The program -- any program that wants to be about anything -- can't function with a man at its head who has a charge of putting his hands on a woman hanging over him. The school itself made that clear in its statement -- and it is no small thing that the statement came from the chancellor's office.

"This is a matter of real regret for the many people at Pitt who had looked forward to working with him,'' read the statement from Mark Nordenberg Saturday. "However, head coaches are among the University's most visible representatives and are expected to maintain high standards of personal conduct and to avoid situations that might reflect negatively on the University.''

It would have been far better for the Pitt athletic department to take that public stand, rather than the university itself. But to be that picky in this frontier-type, borderline-amoral atmosphere of college sports today might be asking too much.

Meanwhile, it's anyone's guess how Pitt will replace Haywood. Rich Rodriguez's name has been tossed around, tantalizing in light of his previous work at West Virginia, Pitt's sworn enemy and Big East rival. Of course, imagine what message that would send, in the wake of the one involving Haywood, by following him with a man who got entangled in a breach-of-conflict battle when he jumped to Michigan, was cited for NCAA violations once there, and sank like a rock in his three years on the job.

Still, as the chancellor's statement also read, the decision to fire Haywood now -- with him barely out on bond Saturday, a full day after his arrest -- "reflects a strong belief that moving forward with Mr.

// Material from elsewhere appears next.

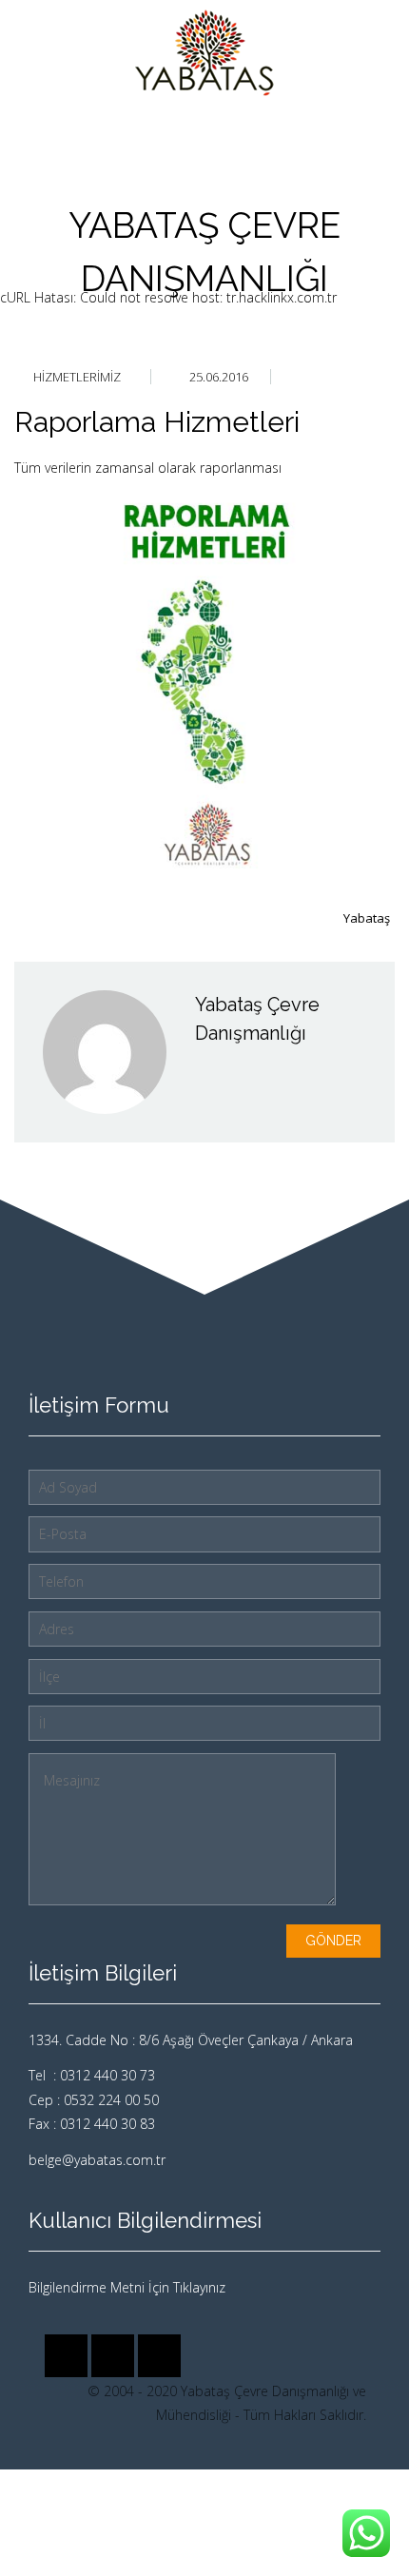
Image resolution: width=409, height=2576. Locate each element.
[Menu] (379, 53)
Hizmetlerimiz (77, 376)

Haywood as our head coach is not possible under the existing circumstances.''

Any football player, at any school, under the same circumstances would be dealt with harshly, be made to suffer severe consequences, for the same reasons Pitt dealt harshly with Haywood -- because that player represents the school, the program, the student body, his fellow players. There would be a lesson to be learned, about good judgment, accountability, setting the bar high, not only because so many eyes are on the school because of the football team, but because it's a staple of moving from boyhood to manhood -- one for which any school and any program within it ought to take responsibility.

Yet most of the time, all the big-time athletes ever learn from their schools, their programs, from their coaches and administrators, is how to use others for your personal gain. Bowl season itself is the biggest example, and there's hardly a better individual example than the one being set at Ohio State.

The Jim Tressels can lecture the Terrell Pryors of the world about values, priorities and sacrifice because the rules that govern their world are out of whack with reality. Coaches get away with a world of misdeeds, hypocrisies and injustices and almost never get held accountable even by the people who put them in their positions of authority.

At least one won't, however. Good for Pittsburgh. One day, just as countless players over the years have been told, Haywood will find out how good it is for him, too.